_Excerpt_:
- - - - - - -
From my understanding it seems like if X occurs then either Y or Z could occur, therefore, we could have two separate statements.
Similarly, I can't figure out why X :arrow: Y and Z can occur as two separate statements. It seems like if X occurs then Y + Z must occur together. How can they be separated.
Hey Shefali,

Thanks for the followup! I quoted the statement above because you seem to be good up until that point.

In the first statement above, the nature of "or" is the problem, and it is the reason why it can't be separated into two statements like the others. That statement says that if you have X, you must have at least one of Y or Z. Well, you can't know which of the two will appear, so it can't be separated. Consider the following example:

  • "If you go to the store, you must buy milk or cookies."

    Diagrammed, this appears as:

    ..... ..... ..... Milk
    ..... Store :arrow: or
    ..... ..... ..... Cookies

    Now, to separate this into two statements, you would change it to:

    ..... Store :arrow: Milk

    ..... Store :arrow: Cookies

    The problem is that while each statement could be true, each doesn't have to always be true. For example, in the case of Store :arrow: Milk, does that always happen? No, because if the person went to the store and bought cookies, the initial statement would be satisfied. So, you can't separate this into two separate statements that are individually true at all times.

    It may help to understand that we're not just trying to separate the statements into possible outcomes, but rather into outcomes that always occur when the sufficient condition occurs. We can actually separate any statement into sub parts, but we don't do it if the outcomes only occur sometimes (as is the case here). The value is in separating a statement into sub-statements that always occur when the sufficient occurs.
- - - - - - -
_Supplied material_:
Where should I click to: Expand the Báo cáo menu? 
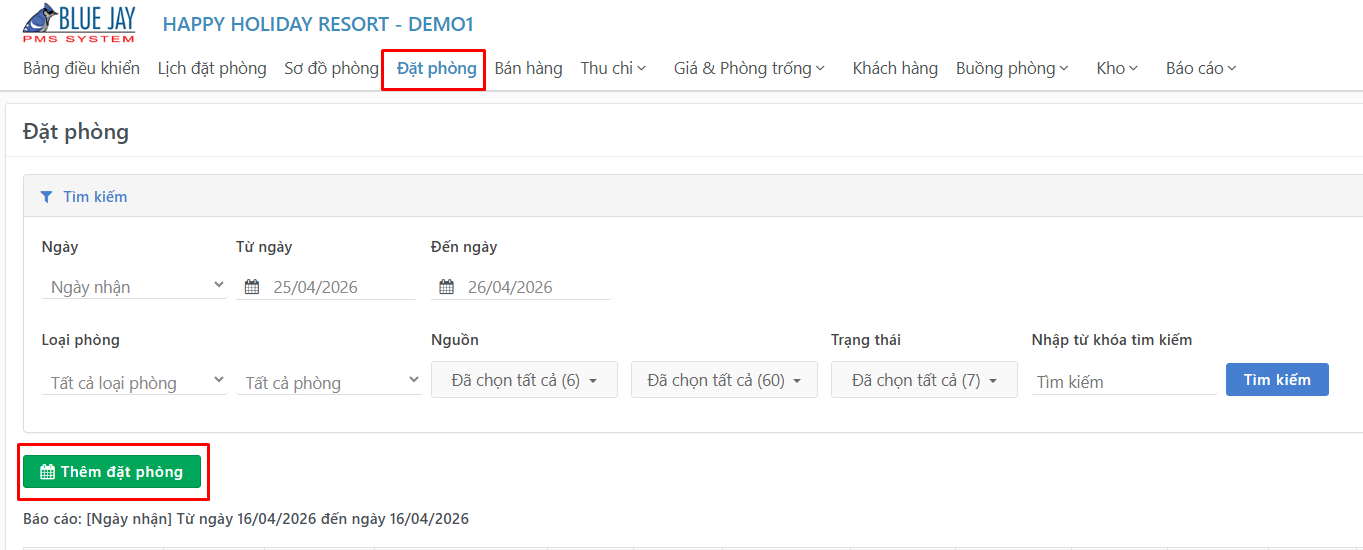coord(1201,68)
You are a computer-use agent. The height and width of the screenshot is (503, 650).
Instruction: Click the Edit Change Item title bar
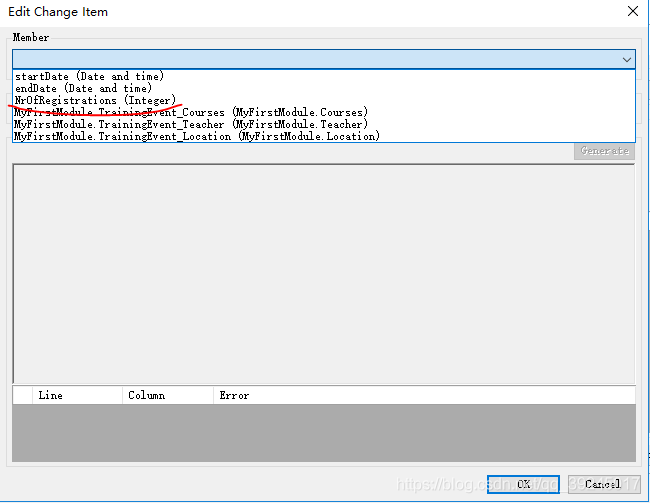point(300,11)
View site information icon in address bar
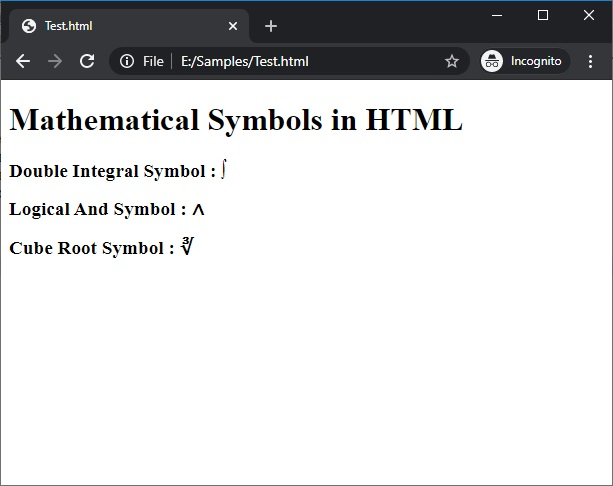Viewport: 613px width, 486px height. pyautogui.click(x=127, y=61)
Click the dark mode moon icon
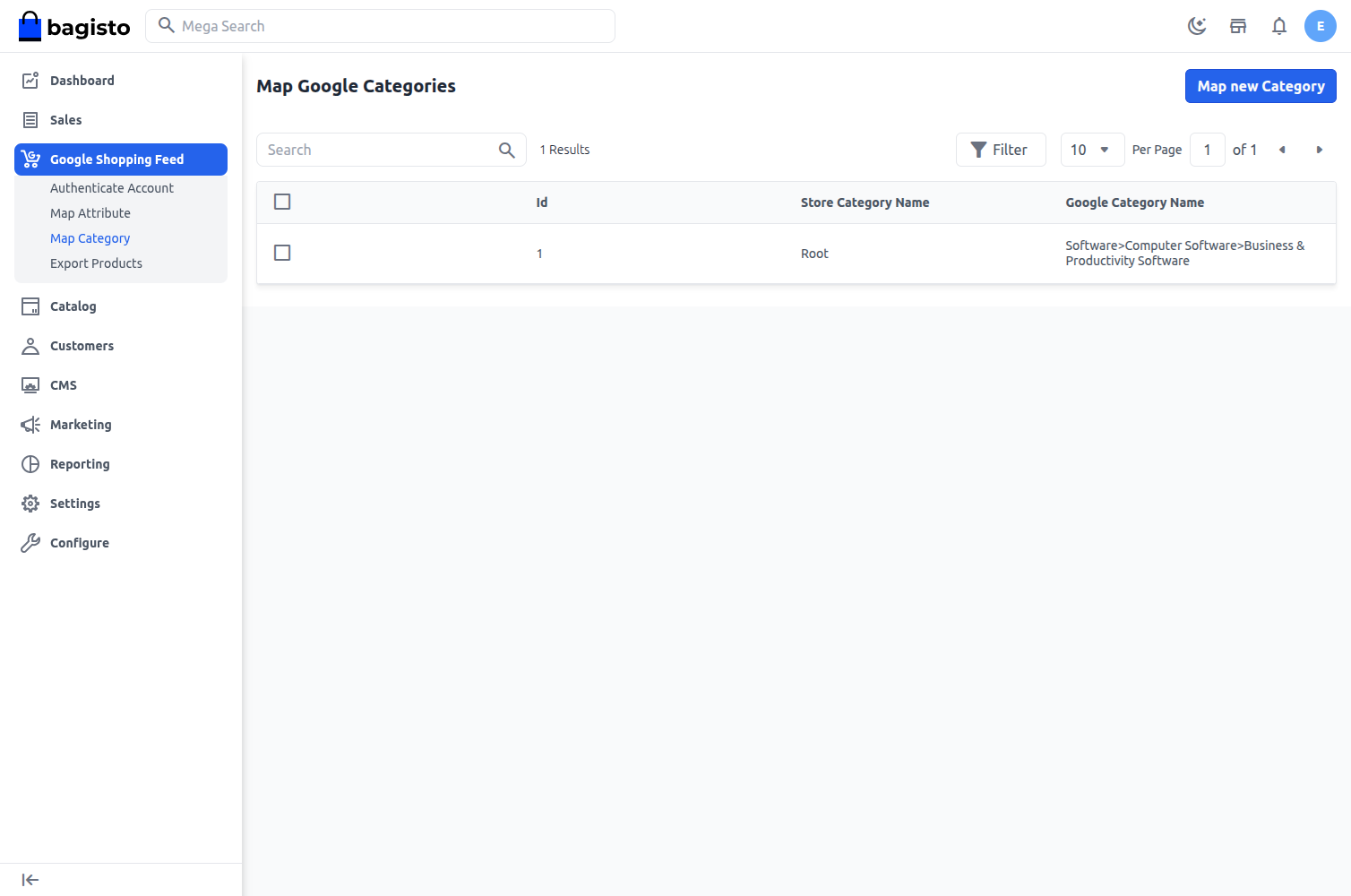Screen dimensions: 1351x896 pyautogui.click(x=1197, y=26)
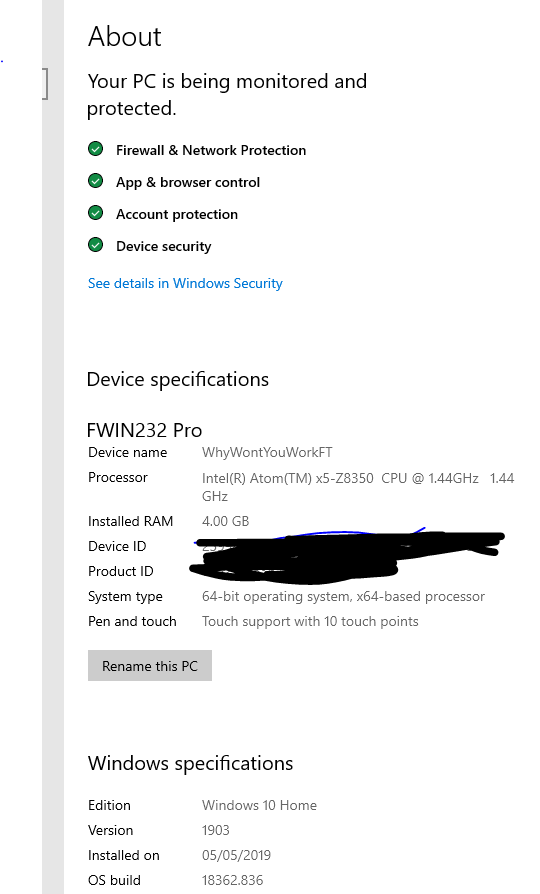The image size is (540, 894).
Task: Click the Intel Atom x5-Z8350 processor text
Action: (x=358, y=487)
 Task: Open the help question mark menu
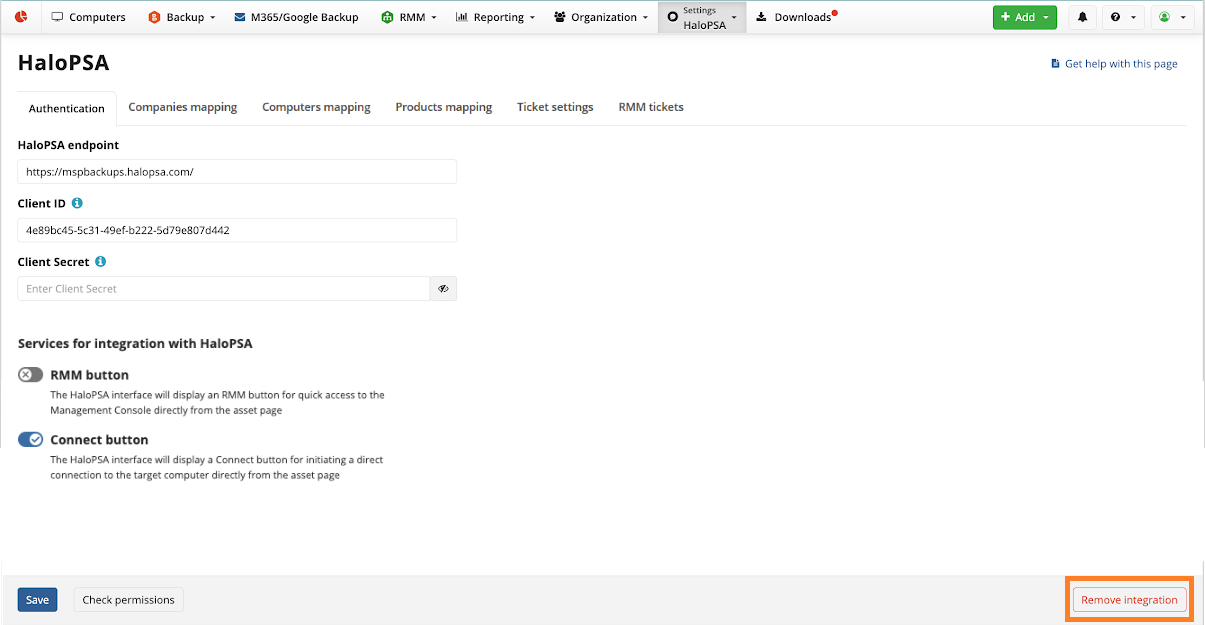click(1121, 17)

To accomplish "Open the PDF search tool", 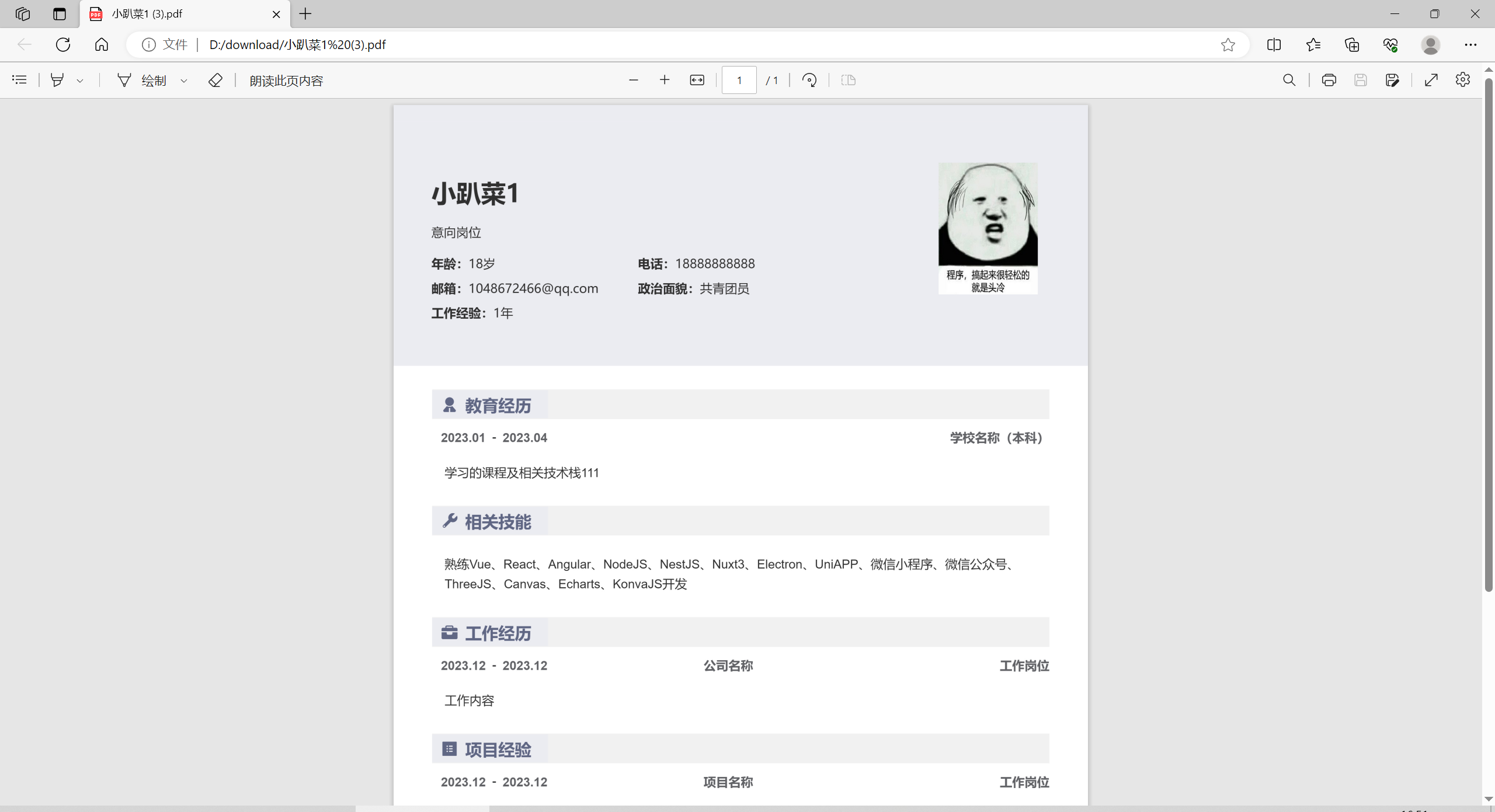I will click(1289, 80).
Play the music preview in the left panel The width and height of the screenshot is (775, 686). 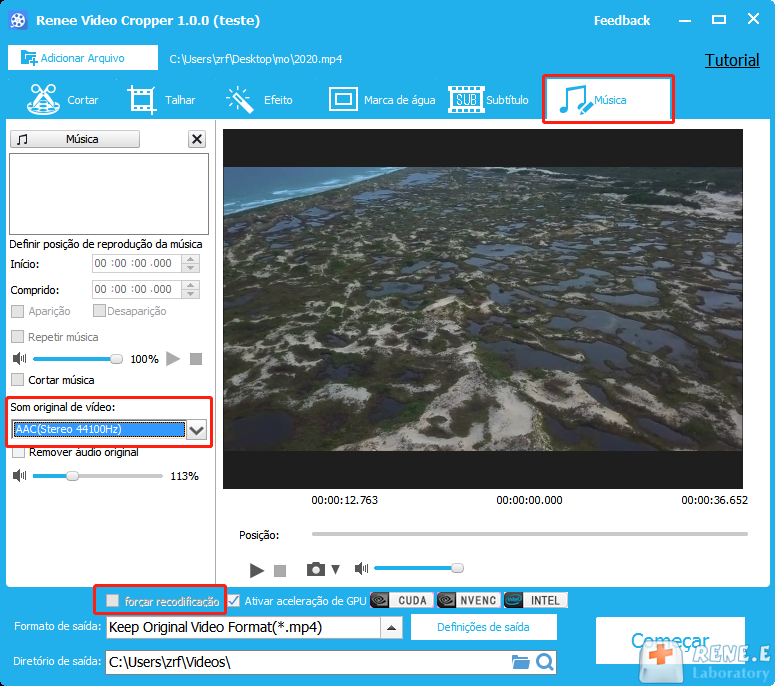coord(173,358)
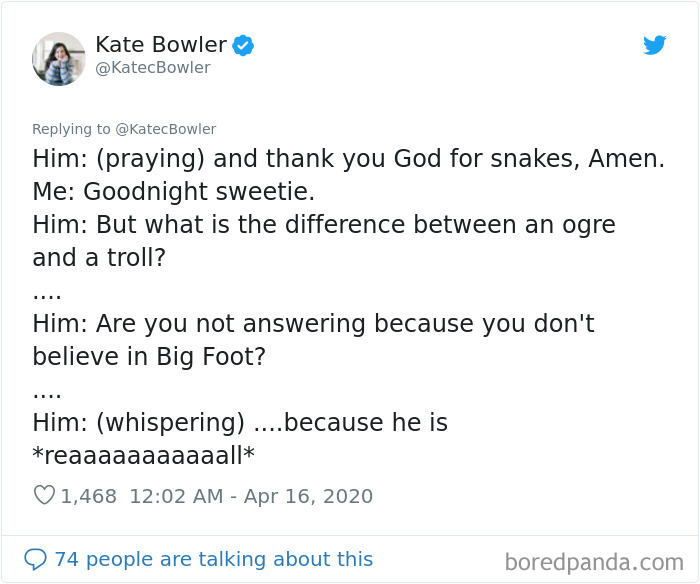The height and width of the screenshot is (584, 700).
Task: Click the speech bubble conversation icon
Action: [35, 559]
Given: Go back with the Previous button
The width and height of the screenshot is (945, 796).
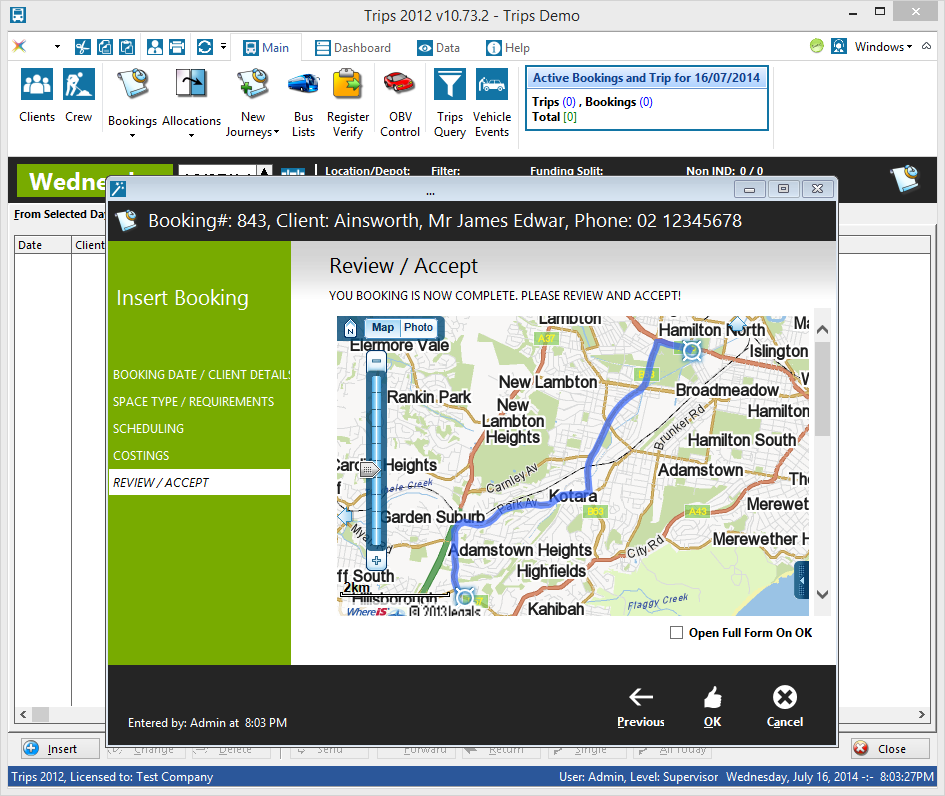Looking at the screenshot, I should tap(640, 706).
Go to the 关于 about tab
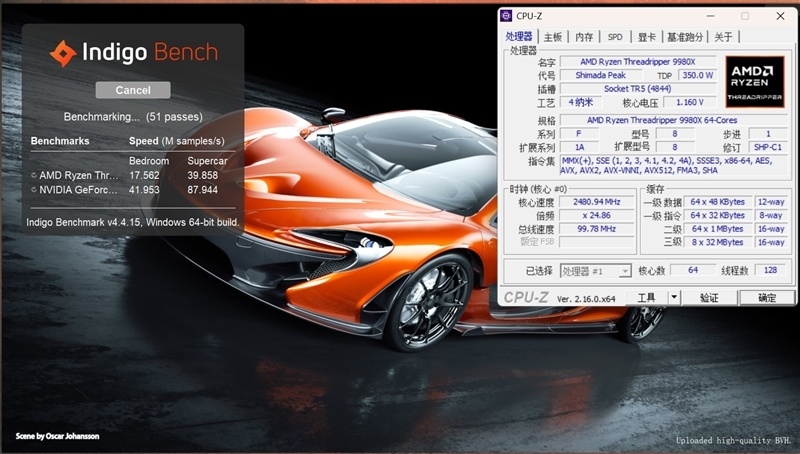 (x=724, y=37)
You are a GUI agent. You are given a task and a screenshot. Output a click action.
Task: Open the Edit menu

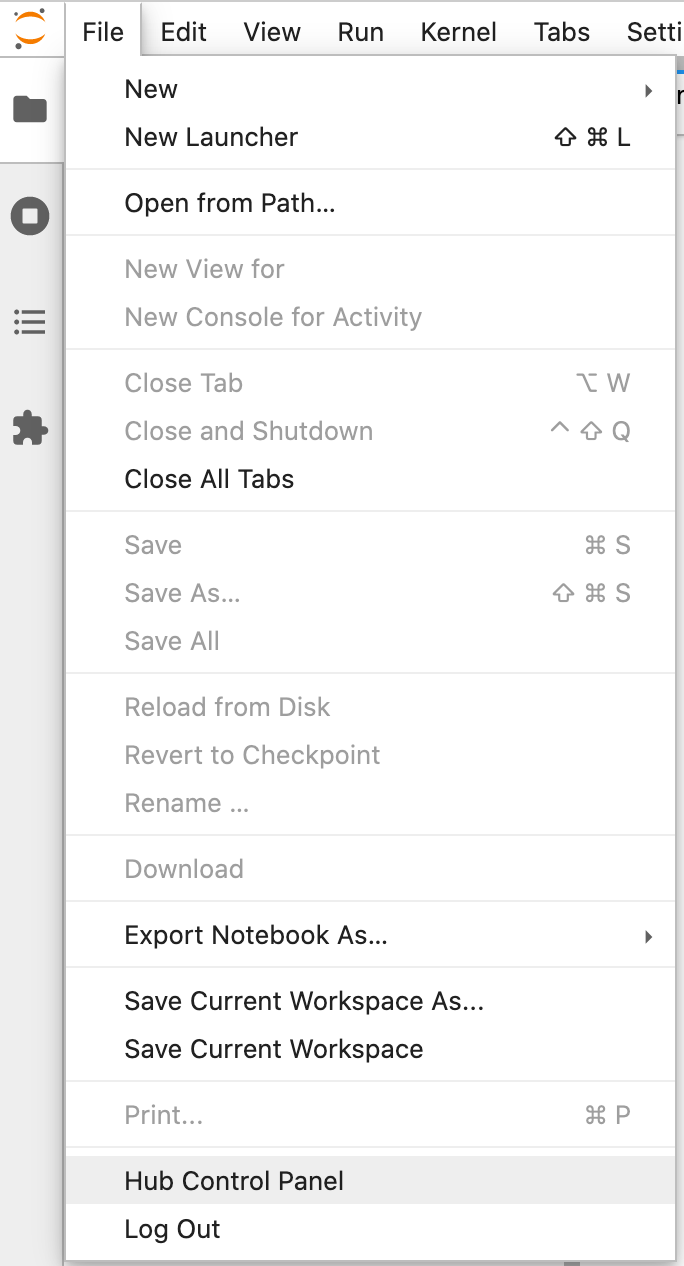(183, 31)
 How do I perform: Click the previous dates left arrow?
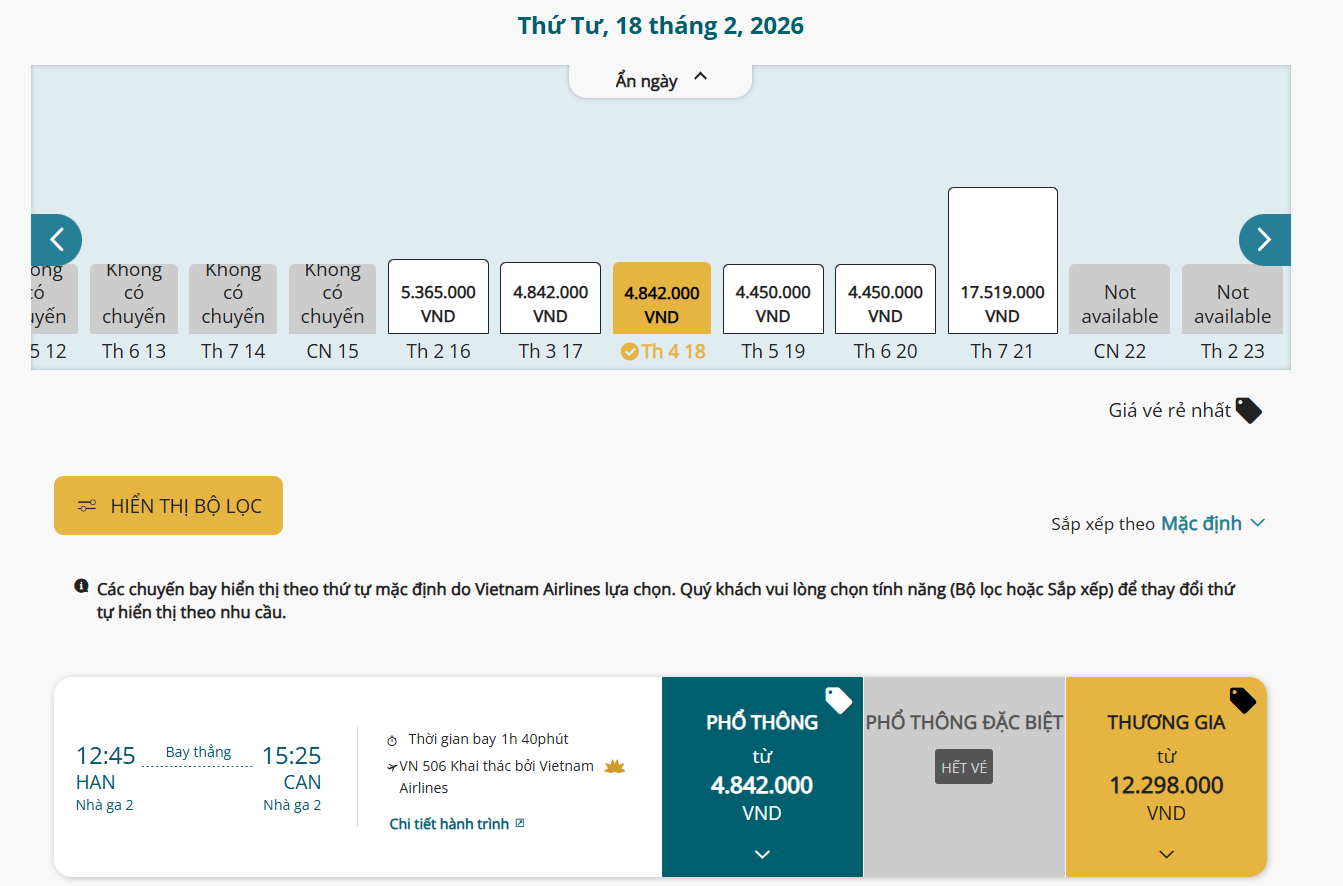pyautogui.click(x=57, y=240)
- - - - - - -
_Exercise requirements_:
a) In the conditional-logic discussion, start at the words "From my understanding" and end after "until that point.", switching "followup" to "question".
b) In the conditional-logic discussion, what does the store example say you must buy if you go to the store?
c) Carry on the conditional-logic discussion from the point where it stops.

_Answers for the exercise_:
a)
From my understanding it seems like if X occurs then either Y or Z could occur, therefore, we could have two separate statements.
Similarly, I can't figure out why X :arrow: Y and Z can occur as two separate statements. It seems like if X occurs then Y + Z must occur together. How can they be separated.
Hey Shefali,

Thanks for the question! I quoted the statement above because you seem to be good up until that point.

b) Milk or cookies.

c)
Moving on to the next statement (X :arrow: Y and Z), let's again use our example:

  • "If you go to the store, you must buy milk and cookies."

    Diagrammed, this appears as:

    ..... ..... ..... Milk
    ..... Store :arrow: +
    ..... ..... ..... Cookies

    Now, to separate this into two statements, you would change it to:

    ..... Store :arrow: Milk

    ..... Store :arrow: Cookies

    Now, in the case of Store :arrow: Milk, does that always happen? Yes! and the same is true for Store :arrow: Cookies, and so each stands alone as constant, true statement when the sufficient condition occurs. That's why we are able to separate them out.

Ultimately, your ability to separate these statement rests on which operator ("or" / "and") appears in which condition. If "or" appears in the sufficient, you can separate it and have each statement be individually true. If "and" appears in the necessary, you can separate that as well. But if "or" appears in the necessary, or if "and" appears in the sufficient," then you cannot separate them. It's very tricky.

And just for more confirmation, I wrote two blogs about these topics, at:


Please let me know if that helps. Thanks!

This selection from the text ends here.